# Storing Citrus Zest



## htc (Nov 3, 2005)

Hi, how do you think I should store orange, lime or lemon zest? I was thinking that as I use up the fruit, it'd be a great way to stock pile some zest away. But I don't know how I should do this? Zest into a tupperware and freeze? Or dry it out first? I would end up baking with it (if that matters) How long do you think it'd last?

Thanks!


----------



## Constance (Nov 3, 2005)

If I were you, I'd grate the zest onto squares of waxed paper in the amounts you would commonly use, let it dry a bit, then stack the squares of waxed paper in a plastic container and freeze. That way, you could take out a little at a time. You might want to fold the individual sheets in half before stacking it, to prevent the layers from sticking together.


----------



## urmaniac13 (Nov 3, 2005)

We usually just peel the lemon, Orange etc, put it in a plastic bag and make it as air-tight as possible and freeze them.  Grind them still frozen as needed.  Works just fine!


----------



## daisy (Nov 3, 2005)

Aside from using finely grated citrus rind in recipes, I also make Chocolate Coated Citrus rind.
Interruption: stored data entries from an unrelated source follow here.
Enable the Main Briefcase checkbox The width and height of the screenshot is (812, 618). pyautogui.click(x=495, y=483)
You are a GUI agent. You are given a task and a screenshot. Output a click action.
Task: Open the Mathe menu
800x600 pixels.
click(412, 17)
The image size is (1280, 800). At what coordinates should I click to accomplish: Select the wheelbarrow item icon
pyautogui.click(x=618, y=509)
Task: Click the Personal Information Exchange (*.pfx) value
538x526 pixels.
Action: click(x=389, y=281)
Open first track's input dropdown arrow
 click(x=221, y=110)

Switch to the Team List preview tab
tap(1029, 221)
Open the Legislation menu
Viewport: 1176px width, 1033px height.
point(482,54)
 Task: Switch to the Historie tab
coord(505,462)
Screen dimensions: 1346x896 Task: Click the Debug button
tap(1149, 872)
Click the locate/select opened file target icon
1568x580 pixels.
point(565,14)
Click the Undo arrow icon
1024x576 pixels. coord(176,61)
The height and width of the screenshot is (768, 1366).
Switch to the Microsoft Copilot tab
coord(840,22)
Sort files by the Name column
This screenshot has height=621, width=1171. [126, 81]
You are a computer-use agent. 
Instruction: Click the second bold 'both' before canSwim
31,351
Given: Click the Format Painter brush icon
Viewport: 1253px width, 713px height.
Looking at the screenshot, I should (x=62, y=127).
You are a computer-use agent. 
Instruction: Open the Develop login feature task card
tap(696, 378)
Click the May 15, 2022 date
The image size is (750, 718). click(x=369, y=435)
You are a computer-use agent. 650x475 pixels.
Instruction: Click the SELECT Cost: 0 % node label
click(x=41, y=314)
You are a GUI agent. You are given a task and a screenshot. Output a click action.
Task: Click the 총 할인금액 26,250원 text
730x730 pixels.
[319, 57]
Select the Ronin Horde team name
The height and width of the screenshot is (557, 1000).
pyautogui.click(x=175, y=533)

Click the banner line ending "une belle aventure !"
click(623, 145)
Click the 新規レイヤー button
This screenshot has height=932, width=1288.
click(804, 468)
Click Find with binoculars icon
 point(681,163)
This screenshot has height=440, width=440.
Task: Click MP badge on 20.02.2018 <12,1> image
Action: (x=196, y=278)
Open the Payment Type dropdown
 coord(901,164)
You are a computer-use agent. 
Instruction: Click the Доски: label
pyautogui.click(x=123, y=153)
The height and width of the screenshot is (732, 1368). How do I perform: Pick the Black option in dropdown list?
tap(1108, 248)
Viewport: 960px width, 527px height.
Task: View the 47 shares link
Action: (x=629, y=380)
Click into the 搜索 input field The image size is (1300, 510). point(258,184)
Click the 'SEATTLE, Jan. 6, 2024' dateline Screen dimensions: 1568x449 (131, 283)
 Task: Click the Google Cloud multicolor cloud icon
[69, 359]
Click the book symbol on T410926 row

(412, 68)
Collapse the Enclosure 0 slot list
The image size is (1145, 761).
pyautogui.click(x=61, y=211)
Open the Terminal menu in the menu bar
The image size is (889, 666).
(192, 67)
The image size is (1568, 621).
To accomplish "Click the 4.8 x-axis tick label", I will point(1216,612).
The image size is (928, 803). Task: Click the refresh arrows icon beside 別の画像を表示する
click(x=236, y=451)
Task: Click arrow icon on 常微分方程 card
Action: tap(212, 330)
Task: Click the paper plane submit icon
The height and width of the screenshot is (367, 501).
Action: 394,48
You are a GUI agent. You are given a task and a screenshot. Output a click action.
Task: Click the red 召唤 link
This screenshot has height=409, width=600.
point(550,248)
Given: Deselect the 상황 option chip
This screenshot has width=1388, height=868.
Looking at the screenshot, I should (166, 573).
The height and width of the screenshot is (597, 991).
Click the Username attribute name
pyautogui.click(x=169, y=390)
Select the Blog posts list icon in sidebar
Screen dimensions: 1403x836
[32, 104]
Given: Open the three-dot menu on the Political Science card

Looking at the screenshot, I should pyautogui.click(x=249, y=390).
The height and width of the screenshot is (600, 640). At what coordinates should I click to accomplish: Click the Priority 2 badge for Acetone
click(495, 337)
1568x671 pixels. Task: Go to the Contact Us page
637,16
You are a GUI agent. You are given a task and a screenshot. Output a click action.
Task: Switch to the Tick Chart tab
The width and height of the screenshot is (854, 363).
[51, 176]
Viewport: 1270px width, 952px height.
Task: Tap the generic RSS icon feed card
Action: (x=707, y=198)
I remove the rind in segments (which give more evenly-sized pieces when coated with chocolate) - it's easy to scoop out the pith with a teaspoon this way, too. Then I freeze it in a plastic bag until it's required. Some of it I'll put through the food processor - just a zap or two will give 'finely grated' - and I put that into a separate plastic bag and freeze it. I make sure that it's packed flat and thin, like a pancake. You can make several 'pancakes', divided by plastic wrap. That way, it's easy to break off a piece of the required size - if you freeze it in fat lump, you'll need a hammer and chisel! Then back into the freezer until next time. You can also cut the rind segments into very thin strips for garnishes etc and freeze them separately, if desired.


----------



## hellschef (Nov 4, 2005)

yep, thats how we doit. all of the above!


----------



## Bilby (Oct 30, 2007)

We grate zest into an ice cube tray to freeze and then turn into a bag.  Likewise for juice - ice cubes and bag.


----------